Doğada sabah yürüyüşleri,

Doğal Hayat / Çevre

01 Haziran ’13

Kategori
Doğal Hayat / Çevre

 

Doğada sabah yürüyüşleri,

Can suyunu içmiş, ayaklarını suya sokmuş.


Her sabah olmasa da, gün aşırı sabah yürüyüşlerimi yaparım. Tabii ki her zaman olduğu gibi dostum Can ile birlikte. Daha önceki yazılarımda dostum Can’dan bahsetmiştim. 7 yıldır benimle beraber olan Golden Retriever köpeğim.

Sabahın saat 6.sı bir başkadır. Havanın serinliği insanın içini ürpertir. Can sabah yürüyüşlerine benden daha isteklidir. Koşarcasına çıkar evden, 100-150 metre ilerledikten sonra, dönüp arkasına bakar ben geliyor muyum diye. Beni görünce başlar tekrar yürüyüşü.

Güzergahımız, köyümüz Dağyeni’den, Dampınar Köyüne giden 6 km.lik bir asfalt yoldur. Gidiş dönüş takribi 5 km yürürürüz.
§
■ Çalışma Yönergesi: Doğadaki sabah yürüyüşlerini anlatan yazıyı, son cümlesinden sonrasını yazarak sürdürünüz. Bu çalışmada listeden yararlanılmayacaktır.
§
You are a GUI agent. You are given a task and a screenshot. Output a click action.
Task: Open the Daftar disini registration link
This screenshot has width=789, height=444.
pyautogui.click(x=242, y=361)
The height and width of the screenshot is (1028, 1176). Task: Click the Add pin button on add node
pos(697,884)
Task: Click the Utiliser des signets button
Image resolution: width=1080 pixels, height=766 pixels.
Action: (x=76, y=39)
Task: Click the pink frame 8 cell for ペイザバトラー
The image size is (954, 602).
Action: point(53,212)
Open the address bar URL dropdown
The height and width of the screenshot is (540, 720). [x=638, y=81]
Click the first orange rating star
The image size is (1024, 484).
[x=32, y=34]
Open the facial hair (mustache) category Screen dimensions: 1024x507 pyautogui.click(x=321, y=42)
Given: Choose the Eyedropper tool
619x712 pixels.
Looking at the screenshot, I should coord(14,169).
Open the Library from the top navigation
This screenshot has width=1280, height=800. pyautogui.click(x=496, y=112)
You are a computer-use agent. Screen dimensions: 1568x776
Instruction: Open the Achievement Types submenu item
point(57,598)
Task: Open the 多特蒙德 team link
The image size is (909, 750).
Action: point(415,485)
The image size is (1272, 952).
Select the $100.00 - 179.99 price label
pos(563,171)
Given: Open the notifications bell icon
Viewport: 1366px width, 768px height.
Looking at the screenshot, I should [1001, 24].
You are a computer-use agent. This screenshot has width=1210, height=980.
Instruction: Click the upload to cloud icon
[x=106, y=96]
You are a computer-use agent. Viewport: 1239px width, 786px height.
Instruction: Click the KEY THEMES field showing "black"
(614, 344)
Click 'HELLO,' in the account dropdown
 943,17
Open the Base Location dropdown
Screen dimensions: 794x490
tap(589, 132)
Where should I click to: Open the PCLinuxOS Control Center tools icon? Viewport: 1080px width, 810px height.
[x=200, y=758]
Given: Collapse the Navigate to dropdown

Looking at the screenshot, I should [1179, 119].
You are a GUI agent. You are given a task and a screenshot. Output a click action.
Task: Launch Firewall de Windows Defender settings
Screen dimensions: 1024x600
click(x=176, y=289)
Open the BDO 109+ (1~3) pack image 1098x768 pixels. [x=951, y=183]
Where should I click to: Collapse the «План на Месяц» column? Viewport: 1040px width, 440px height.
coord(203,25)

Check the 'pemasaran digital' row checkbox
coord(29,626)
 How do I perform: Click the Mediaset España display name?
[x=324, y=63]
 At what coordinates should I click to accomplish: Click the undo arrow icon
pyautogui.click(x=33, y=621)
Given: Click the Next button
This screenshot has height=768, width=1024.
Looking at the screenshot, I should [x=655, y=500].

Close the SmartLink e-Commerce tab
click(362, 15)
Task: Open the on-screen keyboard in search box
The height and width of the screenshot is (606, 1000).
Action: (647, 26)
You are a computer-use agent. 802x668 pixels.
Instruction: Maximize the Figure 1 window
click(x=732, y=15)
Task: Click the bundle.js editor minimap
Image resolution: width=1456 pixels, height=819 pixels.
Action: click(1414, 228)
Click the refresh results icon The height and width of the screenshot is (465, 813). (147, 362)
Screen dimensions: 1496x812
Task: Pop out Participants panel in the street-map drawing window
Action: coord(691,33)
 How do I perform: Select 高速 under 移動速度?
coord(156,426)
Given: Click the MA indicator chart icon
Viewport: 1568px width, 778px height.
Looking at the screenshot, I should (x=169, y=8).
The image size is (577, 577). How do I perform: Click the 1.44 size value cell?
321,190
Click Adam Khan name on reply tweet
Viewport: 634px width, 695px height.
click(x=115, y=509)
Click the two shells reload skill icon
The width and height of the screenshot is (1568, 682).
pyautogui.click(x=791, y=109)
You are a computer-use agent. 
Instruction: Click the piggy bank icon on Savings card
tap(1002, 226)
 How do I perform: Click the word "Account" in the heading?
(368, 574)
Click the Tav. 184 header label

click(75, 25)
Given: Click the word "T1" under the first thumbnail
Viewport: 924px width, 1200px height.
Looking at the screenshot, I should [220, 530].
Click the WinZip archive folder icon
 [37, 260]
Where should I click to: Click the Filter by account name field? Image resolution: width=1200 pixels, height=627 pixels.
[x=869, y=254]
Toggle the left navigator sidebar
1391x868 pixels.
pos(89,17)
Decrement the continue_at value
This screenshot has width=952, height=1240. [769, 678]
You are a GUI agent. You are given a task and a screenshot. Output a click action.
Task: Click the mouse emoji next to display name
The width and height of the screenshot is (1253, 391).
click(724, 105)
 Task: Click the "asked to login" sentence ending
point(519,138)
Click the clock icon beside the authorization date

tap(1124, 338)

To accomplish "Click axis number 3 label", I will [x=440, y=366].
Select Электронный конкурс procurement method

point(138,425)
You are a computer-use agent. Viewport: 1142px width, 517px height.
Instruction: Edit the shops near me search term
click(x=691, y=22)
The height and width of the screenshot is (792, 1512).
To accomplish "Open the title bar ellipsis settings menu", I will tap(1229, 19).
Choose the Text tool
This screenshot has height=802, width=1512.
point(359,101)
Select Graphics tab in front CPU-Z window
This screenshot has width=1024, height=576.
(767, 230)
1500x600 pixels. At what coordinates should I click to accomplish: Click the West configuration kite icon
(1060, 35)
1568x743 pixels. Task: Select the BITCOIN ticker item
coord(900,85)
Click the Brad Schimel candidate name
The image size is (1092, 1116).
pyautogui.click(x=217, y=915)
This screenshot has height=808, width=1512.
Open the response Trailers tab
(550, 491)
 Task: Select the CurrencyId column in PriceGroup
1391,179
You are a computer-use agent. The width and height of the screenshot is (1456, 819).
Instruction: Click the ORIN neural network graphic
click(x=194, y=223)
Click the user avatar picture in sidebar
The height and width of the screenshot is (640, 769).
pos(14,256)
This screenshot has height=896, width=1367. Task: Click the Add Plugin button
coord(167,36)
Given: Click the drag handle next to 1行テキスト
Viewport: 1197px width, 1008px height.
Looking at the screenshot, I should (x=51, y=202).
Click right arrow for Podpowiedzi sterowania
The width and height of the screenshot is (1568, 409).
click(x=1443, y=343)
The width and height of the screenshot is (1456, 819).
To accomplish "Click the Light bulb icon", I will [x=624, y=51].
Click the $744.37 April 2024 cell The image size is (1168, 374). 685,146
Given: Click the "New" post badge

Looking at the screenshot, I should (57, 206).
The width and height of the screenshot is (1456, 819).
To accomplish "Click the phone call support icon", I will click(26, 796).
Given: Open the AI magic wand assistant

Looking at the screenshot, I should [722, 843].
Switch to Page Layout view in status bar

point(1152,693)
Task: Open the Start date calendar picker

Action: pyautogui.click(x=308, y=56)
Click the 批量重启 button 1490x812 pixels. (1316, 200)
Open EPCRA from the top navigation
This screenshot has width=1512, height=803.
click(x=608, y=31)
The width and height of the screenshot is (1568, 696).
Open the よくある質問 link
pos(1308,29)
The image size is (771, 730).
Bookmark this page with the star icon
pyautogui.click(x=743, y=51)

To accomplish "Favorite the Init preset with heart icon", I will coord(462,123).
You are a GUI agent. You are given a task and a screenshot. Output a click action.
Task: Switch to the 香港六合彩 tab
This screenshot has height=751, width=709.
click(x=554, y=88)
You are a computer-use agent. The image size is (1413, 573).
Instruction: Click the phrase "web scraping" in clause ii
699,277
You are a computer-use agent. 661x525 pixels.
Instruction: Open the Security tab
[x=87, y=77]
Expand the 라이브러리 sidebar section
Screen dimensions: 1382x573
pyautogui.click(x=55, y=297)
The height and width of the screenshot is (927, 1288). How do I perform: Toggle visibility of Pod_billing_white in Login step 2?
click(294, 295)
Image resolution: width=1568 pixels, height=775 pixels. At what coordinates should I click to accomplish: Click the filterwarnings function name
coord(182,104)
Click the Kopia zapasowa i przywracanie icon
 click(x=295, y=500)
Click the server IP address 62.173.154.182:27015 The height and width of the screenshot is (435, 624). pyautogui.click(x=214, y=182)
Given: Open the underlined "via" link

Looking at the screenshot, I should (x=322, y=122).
§
■ Çalışma Sonucu:
Artık ilkbahar bitmiş, yaz kendini göstermeye başlamıştır. Yol boyunca yeşillikler arasında yürüyorum. Etraf kah Zeytin ağaçları, kah Kızıl Çam ormanları ile kaplıdır. Kıyıdaki bir tarlada, zeytinlikler arasında arpa orağa gelmiş, sararmıştır. Yeşilin her tonunu görebilirsiniz bu güzelim doğada. Ormanlarda sarı yeşil, çam ağaçlarında kara yeşil, zeytinleri gri yeşil, baktıkça keyif verir insana. Zeytin ağaçları, Ceviz ağaçları, Antep fıstığı ağaçları  ve incir ağaçları iç içedir. Değişik kır çiçekleri açmıştır etrafta. Biz Sağır kulak deriz. Botanikteki adını bilmiyorum. Sapsarı açmış çiçekleri. Rengini tarif edemem, o sarının güzelliğini. Üzerinde polen toplayan vahşi arılar görürsünüz tek tük.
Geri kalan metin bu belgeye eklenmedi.